How about you answer what the other CAT couldn't. Stop chasing rabbits.

Since: Sep 13

Location hidden

#126 Sep 11, 2013
Time for work CATs. I will check back here tomorrow.
Barnsweb

Louisville, OH

#127 Sep 12, 2013
Answering Catholics wrote:
In the early years after the resurrection of Christ there was no need for written records. Those who evangelized and taught were eye witnesses. They had seen and heard the Lord teach. There was no need for verification by written records. As more and more eyewitnesses died it became apparent written records were needed.
The Church always had doctrine and theology that was based on the life and teachings of Jesus Christ and the earliest preaching of His followers. The Catholic Church did not come up with them, they were already in circulation. It [THE BIBLE] was NOT AN AUTHORIZED COLLECTION OF BOOKS, BUT A COLLECTION OF AUTHORIZED BOOKS. The books became canonical long after they were considered authoritative. All the books of the New Testament were revered by the early church even before the formation of the canon.
Peter asserts “no prophecy of Scripture is of any private interpretation”. This expression does not refer to the reading of Scripture but rather its authorship. This is true because “prophecy never came by the will of man, but holy men of God spoke as they were moved by the Holy Spirit”.
The use of the plural personal pronouns makes it apparent this is applicable to the Old and New Testaments because they were written by holy men moved of the Holy Spirit who were eyewitnesses who had heard Christ teach.
"All the books of the New Testament were revered by the early church even before the formation of the canon."?

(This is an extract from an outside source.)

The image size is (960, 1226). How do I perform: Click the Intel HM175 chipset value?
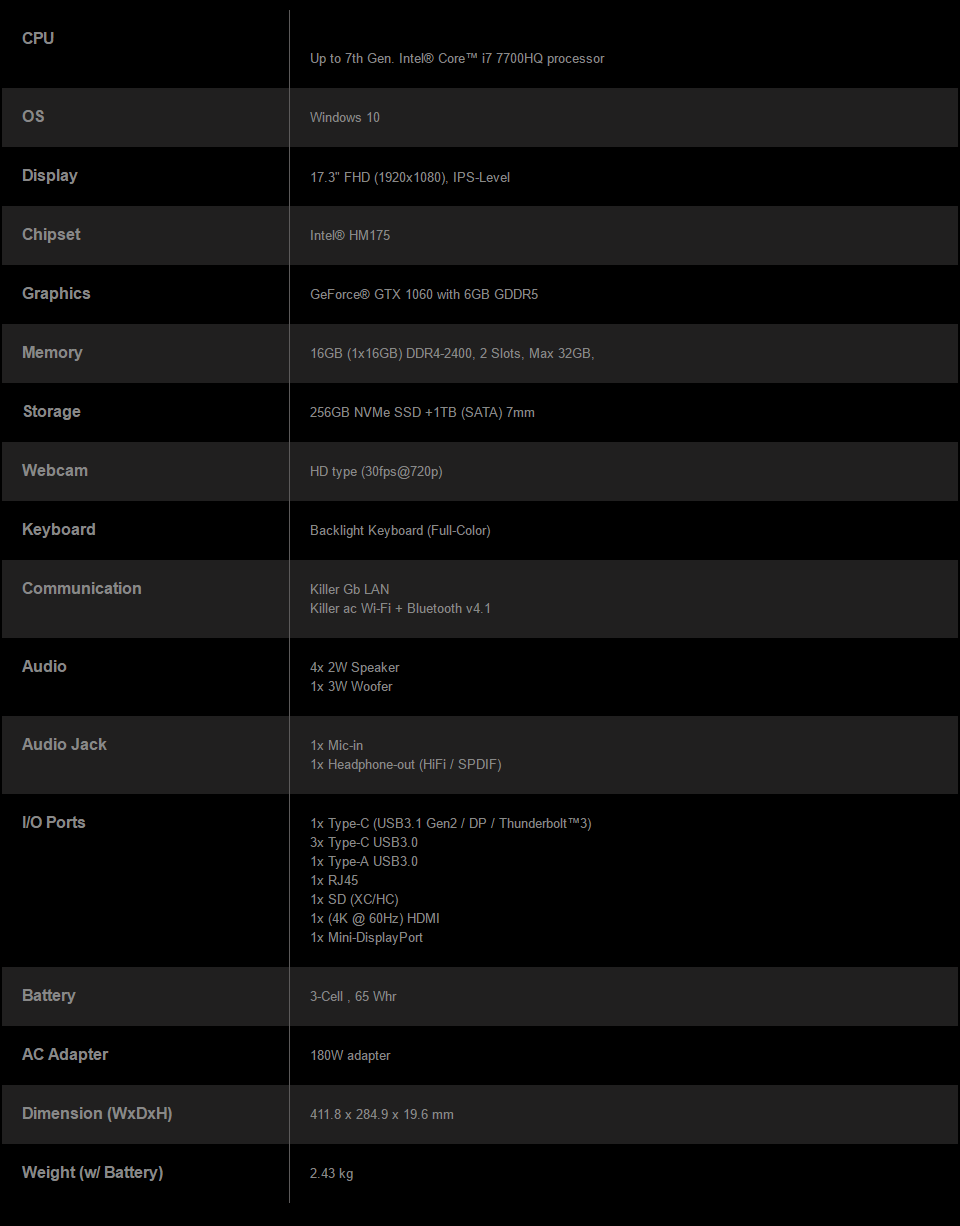point(350,235)
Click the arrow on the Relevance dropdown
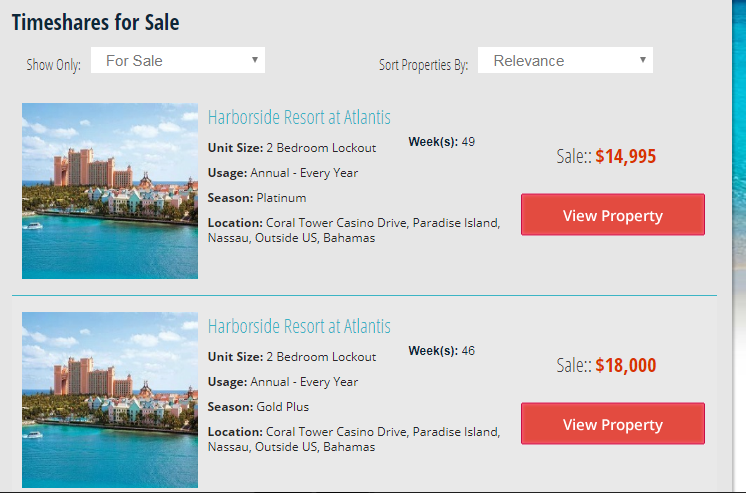The height and width of the screenshot is (493, 746). [x=643, y=60]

Not really so, but I understand your zeal to support what you currently believe to be Scripture. The earliest Church was the Church in Jerusalem with the Apostles and James.. Matthew was the first addition to Scripture, as the record before the destruction of Jerusalem only included what of what the Twelve wrote, which in 67 AD was Matthew. Paul's writings were excluded.

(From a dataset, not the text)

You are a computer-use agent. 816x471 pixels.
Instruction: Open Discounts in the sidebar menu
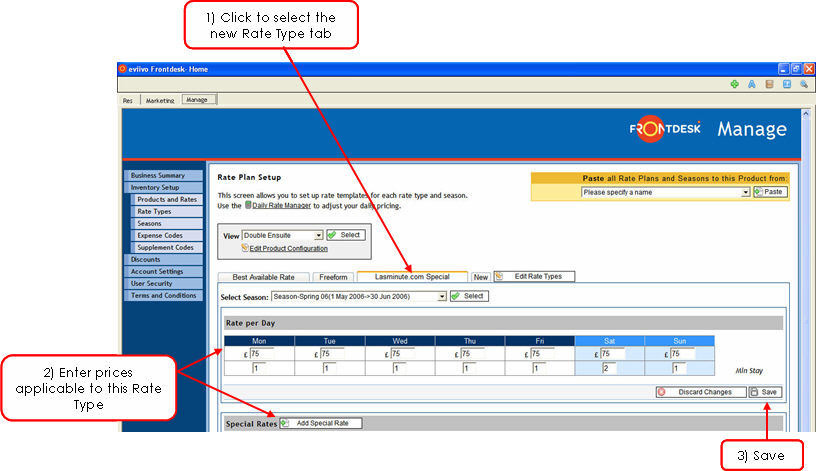(x=146, y=260)
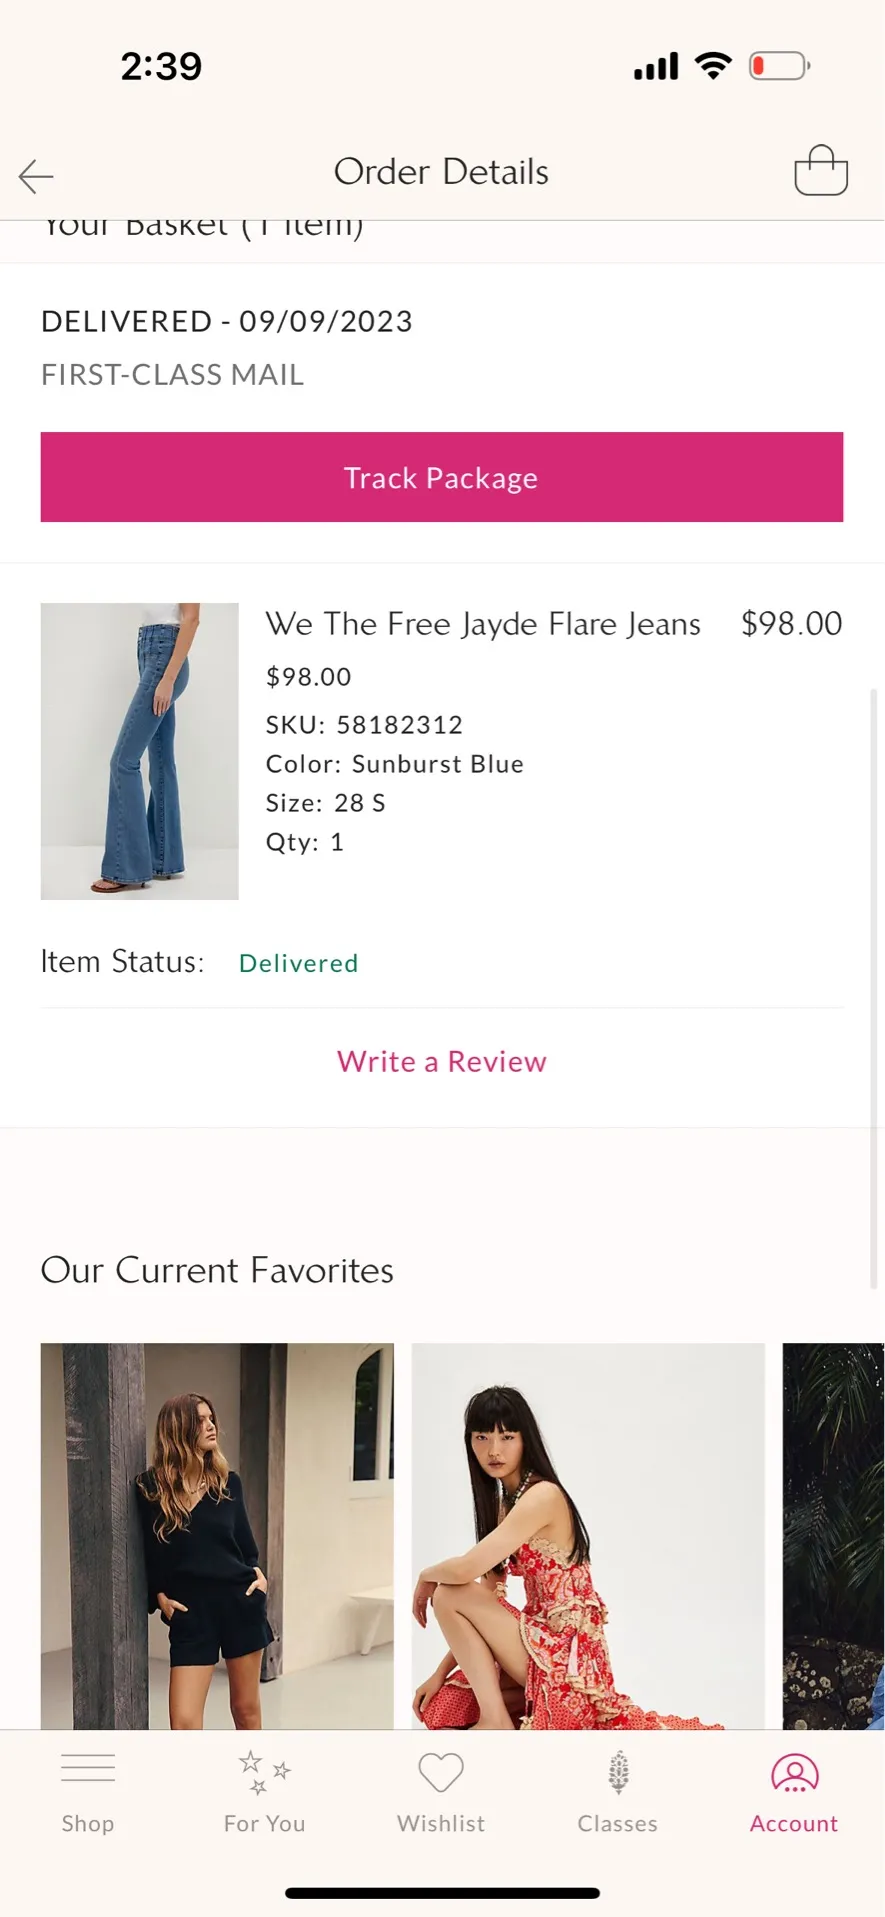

The first heresy was to believe Paul had the gospel and subjugate what Jesus and the twelve said as secondary. It took till about 400 AD for the first 'Paulinists' to die off - only to be resurrected in our day of deceit and unfaithfulness. As Jesus said,'Will the Son of man find faith upon the earth when He returns?'(paraphrased)
Barnsweb

Louisville, OH

#128 Sep 12, 2013
I'm still learning more, but whatever date the records of the 'The Poor' were, they predated the fall of Jerusalem. Checking further, seems Revelation could also predate 70 AD. The principle was 'The Torah, Psalms, Prophets and the Lord.' They didn't equate themselves of any status, as they were only messengers of the Lord and doing what He told them to do. None of them was above another, but all put Jesus as the Master Teacher to be Redeemer, Lord and King.

Jesus did preach the kingdom of God. The kingdom of priests who serve their God faithfully and carefully and from their hearts - to do whatever the will of the King may be, which we should know as loving God as He desires of us and loving each other as Jesus exampled His love towards us - "as I have loved you".

Since: Sep 13

Location hidden

#129 Sep 12, 2013
Barnsweb wrote:
<quoted text>
Not really so, but I understand your zeal to support what you currently believe to be Scripture. The earliest Church was the Church in Jerusalem with the Apostles and James.. Matthew was the first addition to Scripture, as the record before the destruction of Jerusalem only included what of what the Twelve wrote, which in 67 AD was Matthew. Paul's writings were excluded.
The first heresy was to believe Paul had the gospel and subjugate what Jesus and the twelve said as secondary. It took till about 400 AD for the first 'Paulinists' to die off - only to be resurrected in our day of deceit and unfaithfulness. As Jesus said,'Will the Son of man find faith upon the earth when He returns?'(paraphrased)
Yes really so. I was not saying all of the books of the NT were out from the outset. That took time. They were out before the Catholic Church claims to brithed them, however. That was all that I meant.